Saturday, January 29, 2011

i'm so hip, i have difficulty seeing over my pelvis*

I highly recommend doing a Google Image search for hipsterI've been thinking about this Annoyed Librarian column on young, "hip" (not a fan of this word) librarians and hiring practices. And as usual with the AL, I see her point but I don't quite agree.

(I do agree with her initial assertion that the idea that young librarians are taking over anything right at this particular economic moment is laughable.
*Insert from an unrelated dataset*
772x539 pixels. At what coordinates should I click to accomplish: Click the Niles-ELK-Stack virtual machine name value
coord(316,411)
Several of us on this blog have eked out good library jobs, after a LOT of blood, sweat and tears, but I think we have a while before we're really in position for the true world domination we deserve.)

But I think it's naive to think that youthfulness and "hipness" (not a fan of that word) aren't factors in hiring decisions.
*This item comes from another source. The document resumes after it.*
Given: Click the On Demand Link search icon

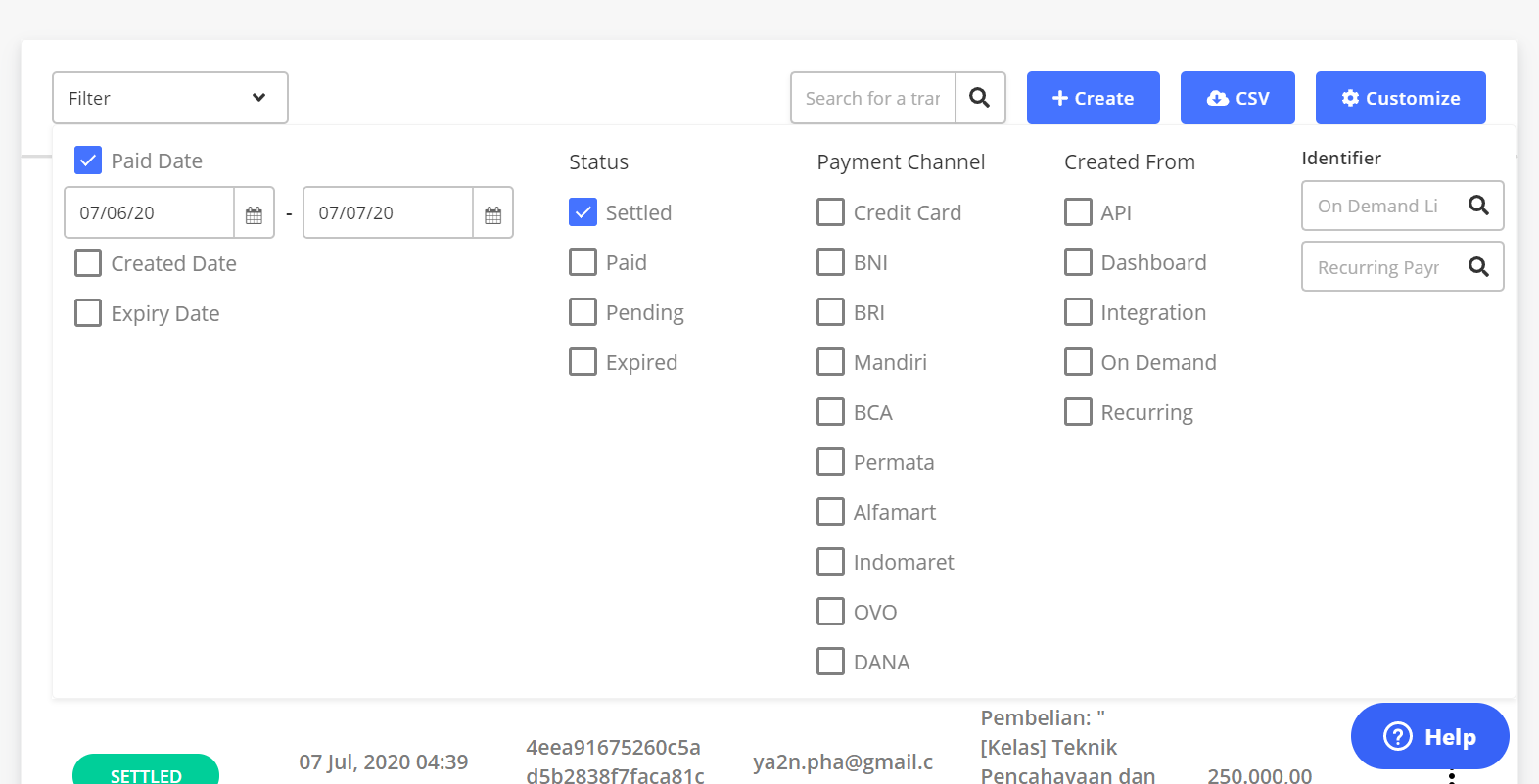Looking at the screenshot, I should (1478, 206).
EVERYthing is a factor in hiring decisions.

Let's take this:
But my advice to her and all the other young hip librarians is to tone it down a bit if you want to get jobs and succeed as librarians. Really, no one cares if you’re young or hip, as should be obvious by the sorts of people libraries hire. Nobody even cares how you look...
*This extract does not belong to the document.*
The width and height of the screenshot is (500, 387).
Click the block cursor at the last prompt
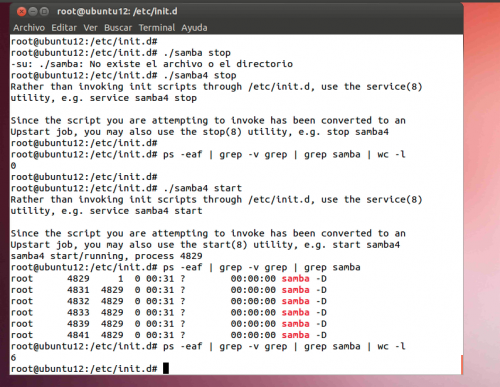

Just being young and hip in itself means nothing. People respect you if you’re smart and do your job well. If you’re dumb or suck at your job, don’t blame tattoo-less, oldster librarians for disliking or firing you.
When you walk into the door of an interview room, being young (let's leave "hip" aside for the moment) means a lot. As an interviewee, you probably don't know what it means. In a library with lots of other young people, or one looking for fresh blood and new ideas, or one that wants to improve its social media profile -- being young could be in your favor. But it could work against you, seriously against you, in a place that is skeptical of our generation of librarians for any number of perceptions. Not knowing traditional skills like cataloging, not having a lot of experience, not understanding the way the library world works, "coming on too strong" with too many new and crazy ideas about changing the way things work... all of that could turn someone against young candidates before they even open their mouths.

Here's another one:
Self-proclaimed hipsters are concerned with style, but most librarians are concerned with substance. Pretty much any style is fine as long as the substance is there, and if the substance isn’t there, no amount of style will help.
Sure, everyone is concerned with substance, but it's really hard to convey and/or truly perceive substance during a first interview. I've been on both sides of the hiring process, and they both suck, and you have to really think hard about your own conceptions and biases. Hiring managers DO care how you look, because how you look gives clues to how you'd behave in the job. (And sometimes people in charge of creating a diverse workplace are specifically supposed to care about the color of your skin or your gender or your age, too.)

Also, self-proclaimed hipsters like the one quoted in the article? They want jobs too. They're thinking about how to market themselves and how to get themselves hired in the best place they can. I can be as annoyed at hipsters as anyone, but it makes no sense to argue that youth -- and maybe hipsterness, and maybe being tall or having glasses, and maybe having tattoos or not having tattoos -- has no impact at all on whether you get hired. Everything has an impact.


*Zaphod Beeblebrox, Hitchhiker's Guide to the Galaxy. Yes.


  1. Too true! I recently found out that my previous boss had a spread sheet set up to do comparisons when hiring for my job and appearance was a category.

    I was pleased that it said "polished".

  2. Ooh, "polished" is nice! (Your old boss let you SEE the spreadsheet? Did anyone else's say, like, "tattooed" or "too hip for this job" or anything? :) )

  3. My new boss let me see it....hmmmm I was so thrilled with polished (how often does anyone feel all put together) that I don't remember and now I just have to know more.

  4. I just recently interviewed several candidates and had an interview matrix that I used. Nothing about physical appearance was on it, though I would probably have noted if they were especially disheveled or dirty.

  5. GREAT post, Gwen.

    There is a session at the upcoming ACRL conference called "Millennial Librarians: Who They Are and How They are Different from the Rest of Us." I would be curious to go and see what is said and also who attends this session (but I'm not going to ACRL so I may never know!) I think hiring practices for librarians has become a very important discussion topic due to the library job market especially when it comes to "new" and "old" librarians.